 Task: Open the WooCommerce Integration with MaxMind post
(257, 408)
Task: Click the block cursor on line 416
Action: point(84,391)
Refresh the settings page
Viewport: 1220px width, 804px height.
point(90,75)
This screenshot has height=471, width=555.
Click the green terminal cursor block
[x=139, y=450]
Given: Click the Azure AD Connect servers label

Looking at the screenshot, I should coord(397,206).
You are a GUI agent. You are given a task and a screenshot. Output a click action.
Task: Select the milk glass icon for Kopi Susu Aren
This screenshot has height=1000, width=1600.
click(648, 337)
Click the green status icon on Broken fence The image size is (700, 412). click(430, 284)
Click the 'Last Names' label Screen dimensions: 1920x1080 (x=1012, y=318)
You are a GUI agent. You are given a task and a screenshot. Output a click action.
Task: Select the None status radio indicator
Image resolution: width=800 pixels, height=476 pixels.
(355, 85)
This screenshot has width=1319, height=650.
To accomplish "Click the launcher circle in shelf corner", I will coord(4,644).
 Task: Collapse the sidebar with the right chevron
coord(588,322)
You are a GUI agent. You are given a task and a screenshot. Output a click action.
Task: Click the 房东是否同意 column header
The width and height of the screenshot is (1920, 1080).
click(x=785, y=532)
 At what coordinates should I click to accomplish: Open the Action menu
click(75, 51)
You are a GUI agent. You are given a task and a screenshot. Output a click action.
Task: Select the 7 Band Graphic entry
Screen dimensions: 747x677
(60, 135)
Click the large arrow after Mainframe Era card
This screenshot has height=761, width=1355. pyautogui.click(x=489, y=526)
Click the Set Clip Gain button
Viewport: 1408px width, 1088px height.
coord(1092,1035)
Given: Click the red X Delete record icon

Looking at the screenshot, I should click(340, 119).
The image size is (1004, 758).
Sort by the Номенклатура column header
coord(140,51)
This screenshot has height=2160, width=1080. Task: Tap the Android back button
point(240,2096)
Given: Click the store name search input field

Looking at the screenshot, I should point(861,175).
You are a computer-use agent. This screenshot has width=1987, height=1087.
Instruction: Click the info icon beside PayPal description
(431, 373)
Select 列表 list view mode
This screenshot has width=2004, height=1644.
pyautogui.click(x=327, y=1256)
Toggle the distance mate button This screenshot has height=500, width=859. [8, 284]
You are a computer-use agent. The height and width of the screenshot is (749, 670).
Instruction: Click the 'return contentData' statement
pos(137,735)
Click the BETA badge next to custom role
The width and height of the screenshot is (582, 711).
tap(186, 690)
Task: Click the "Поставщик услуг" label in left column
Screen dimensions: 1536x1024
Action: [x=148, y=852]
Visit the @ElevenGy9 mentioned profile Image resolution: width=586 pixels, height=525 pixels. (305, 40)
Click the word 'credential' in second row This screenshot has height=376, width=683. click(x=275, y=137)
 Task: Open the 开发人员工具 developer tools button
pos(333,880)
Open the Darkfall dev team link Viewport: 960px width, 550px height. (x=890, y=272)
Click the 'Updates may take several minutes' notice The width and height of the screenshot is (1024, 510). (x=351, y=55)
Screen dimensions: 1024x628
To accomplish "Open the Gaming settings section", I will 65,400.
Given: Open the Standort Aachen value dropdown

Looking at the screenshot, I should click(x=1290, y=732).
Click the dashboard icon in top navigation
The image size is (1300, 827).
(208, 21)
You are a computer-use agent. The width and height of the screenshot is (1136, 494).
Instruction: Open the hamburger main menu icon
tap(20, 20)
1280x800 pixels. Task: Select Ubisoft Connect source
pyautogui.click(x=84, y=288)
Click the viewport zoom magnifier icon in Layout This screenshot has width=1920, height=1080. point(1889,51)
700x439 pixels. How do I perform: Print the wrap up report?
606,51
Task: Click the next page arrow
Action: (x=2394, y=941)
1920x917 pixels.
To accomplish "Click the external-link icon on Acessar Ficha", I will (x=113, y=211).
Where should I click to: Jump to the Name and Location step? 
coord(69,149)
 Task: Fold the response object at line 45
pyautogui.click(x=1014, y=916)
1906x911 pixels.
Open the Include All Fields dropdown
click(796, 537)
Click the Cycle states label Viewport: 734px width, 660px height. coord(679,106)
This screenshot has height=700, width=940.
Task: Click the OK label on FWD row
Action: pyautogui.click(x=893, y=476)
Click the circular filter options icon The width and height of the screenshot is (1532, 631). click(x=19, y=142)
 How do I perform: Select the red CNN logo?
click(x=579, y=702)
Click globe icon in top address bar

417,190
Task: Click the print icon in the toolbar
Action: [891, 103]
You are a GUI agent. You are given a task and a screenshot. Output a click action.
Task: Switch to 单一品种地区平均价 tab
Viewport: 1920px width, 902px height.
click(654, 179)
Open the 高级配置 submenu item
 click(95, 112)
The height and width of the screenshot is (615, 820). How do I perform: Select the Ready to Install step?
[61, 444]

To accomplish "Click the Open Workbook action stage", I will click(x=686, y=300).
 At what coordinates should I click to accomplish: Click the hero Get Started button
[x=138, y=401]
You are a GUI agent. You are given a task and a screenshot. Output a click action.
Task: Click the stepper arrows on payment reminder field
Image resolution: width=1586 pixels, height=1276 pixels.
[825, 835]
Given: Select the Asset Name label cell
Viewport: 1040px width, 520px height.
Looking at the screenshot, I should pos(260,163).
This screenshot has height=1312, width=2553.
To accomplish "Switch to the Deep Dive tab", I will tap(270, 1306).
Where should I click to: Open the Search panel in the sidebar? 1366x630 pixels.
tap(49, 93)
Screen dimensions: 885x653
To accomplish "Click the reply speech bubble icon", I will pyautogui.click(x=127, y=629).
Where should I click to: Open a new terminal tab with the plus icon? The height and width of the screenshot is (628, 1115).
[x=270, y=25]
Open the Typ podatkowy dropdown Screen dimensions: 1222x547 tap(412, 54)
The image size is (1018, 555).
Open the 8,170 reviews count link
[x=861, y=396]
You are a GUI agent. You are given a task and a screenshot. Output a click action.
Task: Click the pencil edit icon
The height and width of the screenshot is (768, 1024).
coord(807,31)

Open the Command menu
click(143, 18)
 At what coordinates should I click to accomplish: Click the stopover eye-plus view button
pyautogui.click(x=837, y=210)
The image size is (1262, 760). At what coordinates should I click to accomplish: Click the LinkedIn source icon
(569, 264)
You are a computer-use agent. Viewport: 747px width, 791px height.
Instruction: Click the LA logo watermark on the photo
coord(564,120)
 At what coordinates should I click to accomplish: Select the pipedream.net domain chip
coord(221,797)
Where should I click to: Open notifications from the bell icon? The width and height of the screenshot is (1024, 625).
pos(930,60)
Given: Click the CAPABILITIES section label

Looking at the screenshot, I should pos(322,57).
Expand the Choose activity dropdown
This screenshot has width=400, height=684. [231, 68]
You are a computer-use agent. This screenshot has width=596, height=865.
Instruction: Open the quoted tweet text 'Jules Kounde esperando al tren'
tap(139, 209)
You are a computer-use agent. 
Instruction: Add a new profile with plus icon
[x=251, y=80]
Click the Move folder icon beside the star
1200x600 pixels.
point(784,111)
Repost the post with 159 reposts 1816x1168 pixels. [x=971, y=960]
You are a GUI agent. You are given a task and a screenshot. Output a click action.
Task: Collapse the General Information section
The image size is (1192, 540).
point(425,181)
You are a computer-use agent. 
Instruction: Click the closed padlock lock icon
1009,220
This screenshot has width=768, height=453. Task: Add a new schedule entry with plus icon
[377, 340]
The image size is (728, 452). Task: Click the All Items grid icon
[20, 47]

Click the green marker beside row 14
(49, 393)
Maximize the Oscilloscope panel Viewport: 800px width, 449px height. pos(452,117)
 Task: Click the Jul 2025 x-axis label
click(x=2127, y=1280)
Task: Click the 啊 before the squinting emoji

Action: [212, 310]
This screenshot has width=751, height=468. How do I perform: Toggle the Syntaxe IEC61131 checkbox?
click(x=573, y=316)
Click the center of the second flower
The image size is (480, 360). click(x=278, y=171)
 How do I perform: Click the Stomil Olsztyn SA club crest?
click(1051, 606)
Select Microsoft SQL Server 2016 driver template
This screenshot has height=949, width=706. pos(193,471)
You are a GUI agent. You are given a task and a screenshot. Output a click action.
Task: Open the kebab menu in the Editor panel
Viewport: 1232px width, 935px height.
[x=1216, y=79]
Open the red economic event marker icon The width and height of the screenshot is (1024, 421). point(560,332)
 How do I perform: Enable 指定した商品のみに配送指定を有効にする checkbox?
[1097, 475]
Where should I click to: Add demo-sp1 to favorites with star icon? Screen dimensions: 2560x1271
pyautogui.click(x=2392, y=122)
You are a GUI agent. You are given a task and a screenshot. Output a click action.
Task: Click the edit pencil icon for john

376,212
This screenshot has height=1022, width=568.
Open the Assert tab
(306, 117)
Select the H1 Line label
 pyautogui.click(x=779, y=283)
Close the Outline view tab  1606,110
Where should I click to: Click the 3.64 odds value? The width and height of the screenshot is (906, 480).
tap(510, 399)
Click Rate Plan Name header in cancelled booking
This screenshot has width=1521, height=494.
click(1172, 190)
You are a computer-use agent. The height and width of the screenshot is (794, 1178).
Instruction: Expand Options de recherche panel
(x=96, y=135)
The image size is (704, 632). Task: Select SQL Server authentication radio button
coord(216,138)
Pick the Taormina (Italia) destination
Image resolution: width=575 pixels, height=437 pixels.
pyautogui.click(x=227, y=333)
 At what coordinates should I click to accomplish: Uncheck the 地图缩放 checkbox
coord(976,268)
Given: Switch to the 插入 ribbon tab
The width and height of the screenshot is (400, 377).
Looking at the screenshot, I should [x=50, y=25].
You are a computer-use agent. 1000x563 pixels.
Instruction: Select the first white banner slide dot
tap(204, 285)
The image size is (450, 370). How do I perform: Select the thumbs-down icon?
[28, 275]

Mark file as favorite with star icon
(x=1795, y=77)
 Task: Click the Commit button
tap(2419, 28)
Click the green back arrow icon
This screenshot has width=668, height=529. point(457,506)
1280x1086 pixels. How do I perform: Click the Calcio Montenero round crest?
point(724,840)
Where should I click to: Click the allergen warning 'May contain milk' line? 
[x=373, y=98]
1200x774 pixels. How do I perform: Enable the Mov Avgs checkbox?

● ● ● ●

THE PROBLEM: Could you quote the listing above from the line with "1906x911 pixels." up to and including the line with "Looking at the screenshot, I should pos(260,163).", keeping every line unchanged?

FINAL RESULT:
1906x911 pixels.
Open the Include All Fields dropdown
click(796, 537)
Click the Cycle states label Viewport: 734px width, 660px height. coord(679,106)
This screenshot has height=700, width=940.
Task: Click the OK label on FWD row
Action: pyautogui.click(x=893, y=476)
Click the circular filter options icon The width and height of the screenshot is (1532, 631). click(x=19, y=142)
 How do I perform: Select the red CNN logo?
click(x=579, y=702)
Click globe icon in top address bar

417,190
Task: Click the print icon in the toolbar
Action: [891, 103]
You are a GUI agent. You are given a task and a screenshot. Output a click action.
Task: Switch to 单一品种地区平均价 tab
Viewport: 1920px width, 902px height.
click(654, 179)
Open the 高级配置 submenu item
 click(95, 112)
The height and width of the screenshot is (615, 820). How do I perform: Select the Ready to Install step?
[61, 444]

To accomplish "Click the Open Workbook action stage", I will click(x=686, y=300).
 At what coordinates should I click to accomplish: Click the hero Get Started button
[x=138, y=401]
You are a GUI agent. You are given a task and a screenshot. Output a click action.
Task: Click the stepper arrows on payment reminder field
Image resolution: width=1586 pixels, height=1276 pixels.
[825, 835]
Given: Select the Asset Name label cell
Viewport: 1040px width, 520px height.
Looking at the screenshot, I should pos(260,163).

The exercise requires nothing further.